Il revient à Paris en janvier 1956, reprend l’écriture. Mais surtout, il passe à la réalisation de courts métrages (TOUS LES GARCONS S’APPELLENT PATRICK, HISTOIRE D’EAU commencé par François Truffaut), avec ses potes Varda, Rivette, Chabrol… Enfin, ses potes, c'est vide dit, il reste un peu à l'écart, jalouse leur manière de séduire les filles, lui qui peine un peu de ce côté-là, préférant donc monnayer ses aventures, une petite habitude qui ne le quittera pas de si tôt...  C'est Agnès Varda qui ira filmer son premier mariage, à la manière d'un Laurel et Hardy, avec Jean Claude Brialy, et ces images, elle les intégrera dans son film CLEO DE 5 A 7 (le petit intermède muet). En 1959 Truffaut triomphe à Cannes et dans le monde avec LES 400 COUPS. Godard jalouse ce succès, lui qui n’a pas encore osé passer le pas du long métrage. Il demande à son « ami » Truffaut de financer son premier vrai film à lui : A BOUT DE SOUFFLE, avec la complicité de Chabrol, qui avait ouvert la voie avec LE BEAU SERGE en 1958, et avait employé déjà Belmondo dans A DOUBLE TOUR en 1959. Pour écrire son script, Godard se base sur des études sociologiques, des enquêtes journalistiques. Qui sont les jeunes, de quoi parlent-ils, comment en parlent-ils, à quoi rêvent-ils ? Godard est un des premiers à ancrer ses films dans une réalité sociologique et politique. Il touche juste. La jeunesse s’y retrouve au contraire des caricatures montrées chez Autant-Lara, Verneuil, Audiard… cinéastes vilipendés par la Nouvelle Vague. Et avec A BOUT DE SOUFFLE, la bagarre reprend de plus belle. « La Nouvelle Vague ? Elle est plus vague que nouvelle…» dira Audiard.

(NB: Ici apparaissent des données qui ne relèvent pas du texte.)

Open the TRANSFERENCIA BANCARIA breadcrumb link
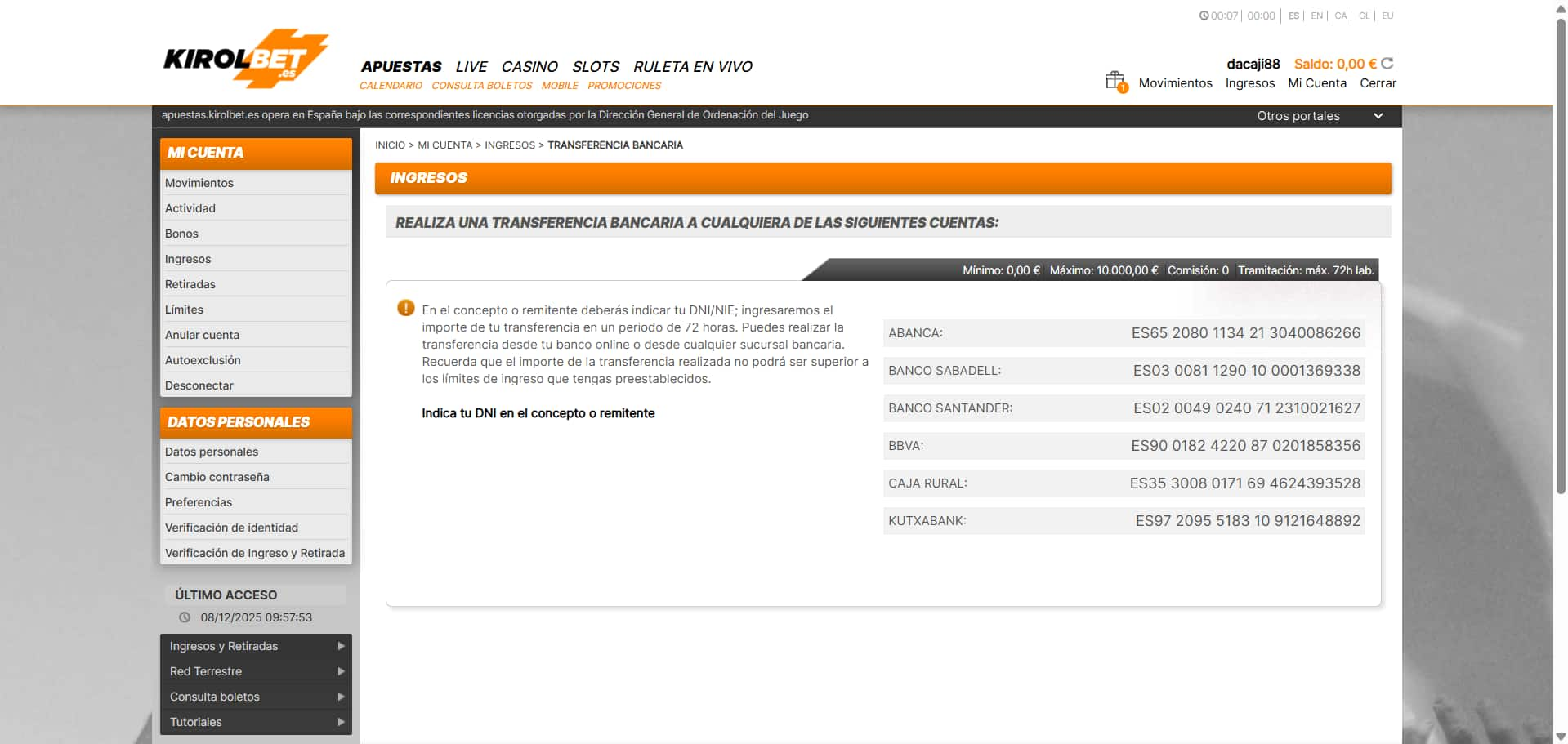This screenshot has width=1568, height=744. click(x=615, y=145)
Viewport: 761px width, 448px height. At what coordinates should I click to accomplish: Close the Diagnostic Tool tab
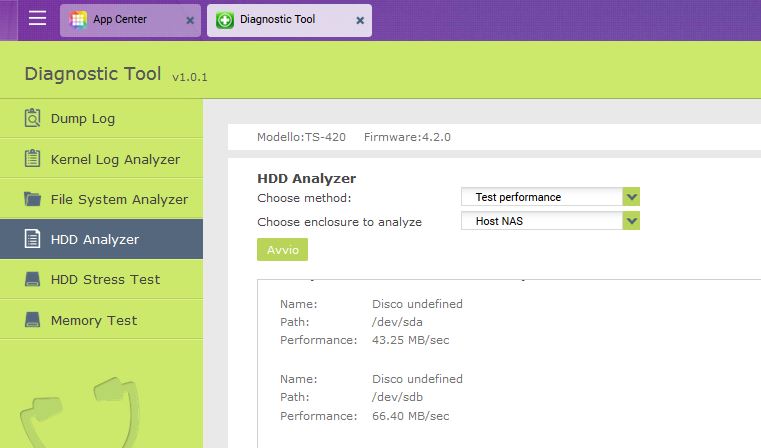click(x=360, y=20)
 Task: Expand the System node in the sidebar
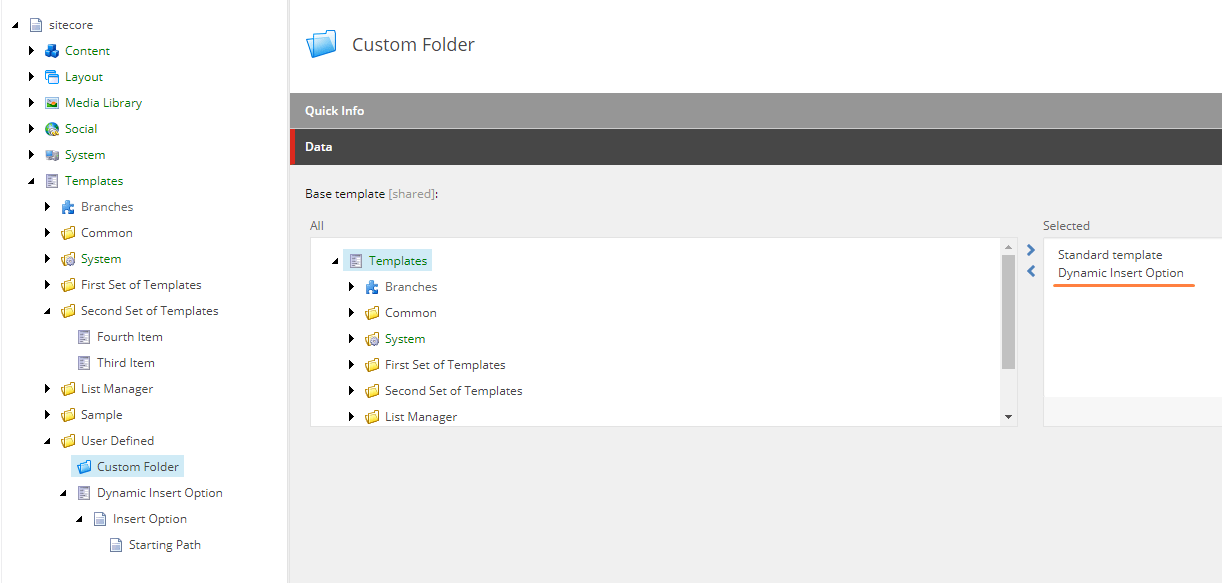tap(33, 154)
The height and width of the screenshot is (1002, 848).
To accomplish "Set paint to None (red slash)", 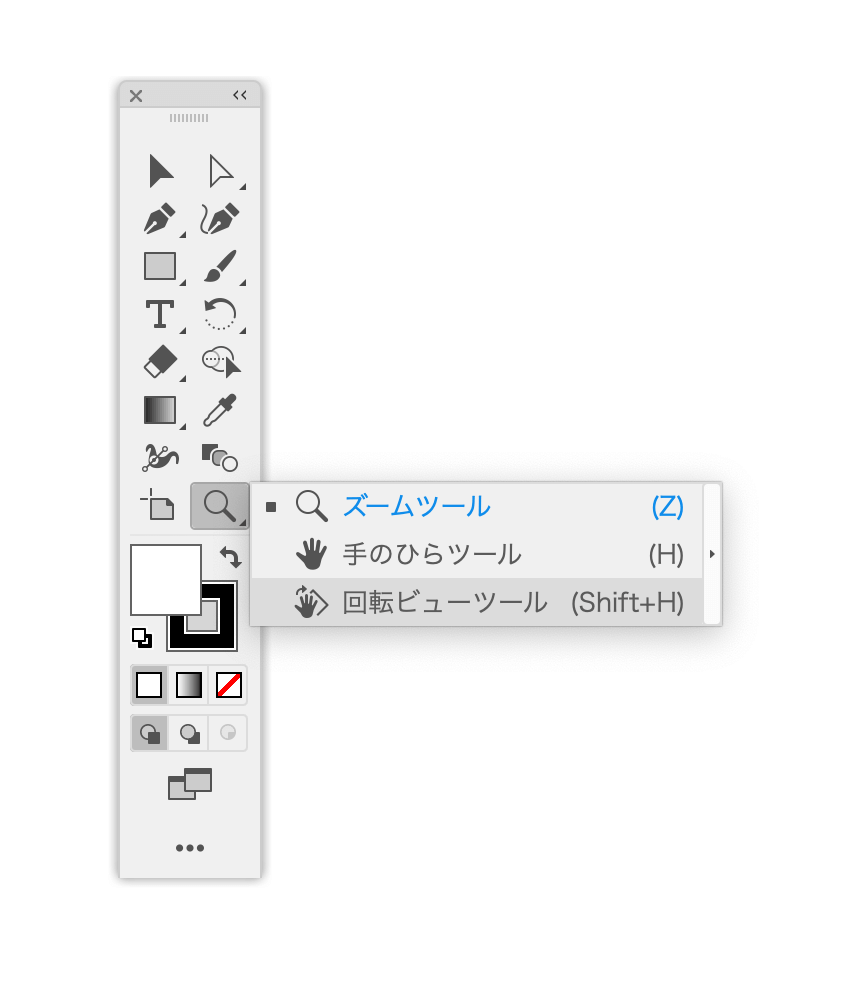I will coord(228,685).
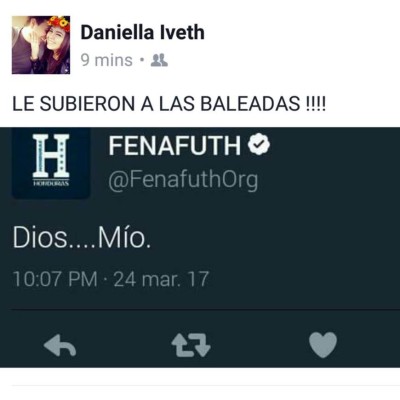Click the friends audience icon
The height and width of the screenshot is (400, 400).
click(x=159, y=60)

Les travellings en fauteuil roulant. Godard pousse Raoul Coutard,
filmant Jean Seberg et Belmondo
Très vite Godard comprend l’importance de la communication, de la pub, du marketing. Ses films sont commentés avant même d’être réalisés ! Ils sont déclinés en bande dessinés, en roman, en feuilleton, le tournage est relaté par la presse au jour le jour. Godard a inventé le merchandising cinématographique avant Georges Lucas ! Il réalise lui-même ses bandes annonces, faites de collages audio et vidéo, travaille lui-même les dossiers de presse ! A BOUT DE SOUFFLE est un succès public colossal… Le premier et le dernier de sa carrière… Mais surtout les films de Godard montrent les aspirations de la jeunesse française, ce sont des focus (la pilule, le divorce, l'adultère, la prostitution…) et cela ne plait guère aux autorités, qui interdisent A BOUT DE SOUFFLE aux moins de 18 ans, comme le seront pratiquement tous ses films des années 60, quand ils ne se sont pas coupés, censurés, ou interdits de projection en France comme à l’étranger ! Citons entre autre, LE PETIT SOLDAT (1960, sur la torture en Algérie), UNE FEMME EST UNE FEMME (1961), VIVRE SA VIE (1962), LE MEPRIS (1963, grosse coproduction américaine, avec Bardot, où Godard démontre qu’il sait faire du cinéma classique, et où on exige de lui qu’il filme du cul, ce dont il s’acquittera à sa manière avec cette scène mythique de « et mes fesses, tu les aimes mes fesses » rajoutée après coup, sur pression des avocats américains…) BANDE A PART (1964, à l’origine du nom de la boite de prod de Tarantino, A BAND APART), ALPHAVILLE et PIERROT DE FOU (1965, sans doute un des sommets de cette période), MASCULIN-FEMININ, MADE IN USA, DEUX OU TROIS CHOSES QUE JE SAIS D’ELLE (1966) pour arriver au premier tournant idéologique de sa carrière, avec LA CHINOISE en 1967…

Anna Karina, et Godard
Cette première période des années 60 est aussi marquée par son mariage, avec l’actrice Anna Karina. Pressentie sur A BOUT DE SOUFFLE (elle refusera une scène de nu) elle tournera finalement dans LE PETIT SOLDAT, et 7 autres films de Godard. Une relation complexe, père-fille, amant-maîtresse, mari-épouse, artiste-muse, réalisateur-actrice. Tentatives de suicide récurrentes, pour les deux, disputes violentes, qui se retrouvent bien souvent à l’écran. En effet, Godard écrit ses dialogues au jour le jour, sur des morceaux de papier, voire carrément soufflés aux acteurs, en direct, avec une oreillette ! Bien souvent, les discussions intimes sont recyclées dès le lendemain. Karina supporte mal de voir sa vie privé projetée sur un écran, amplifiée par l’ironie mordante de Godard. Le couple est célébré de par le monde, mais se dissout très vite, surtout après la fausse couche d’Anna Karina, qui faillit en mourir. Un traumatisme pour l’un et l’autre, vécu différemment par Godard, muet, incapable de compassion.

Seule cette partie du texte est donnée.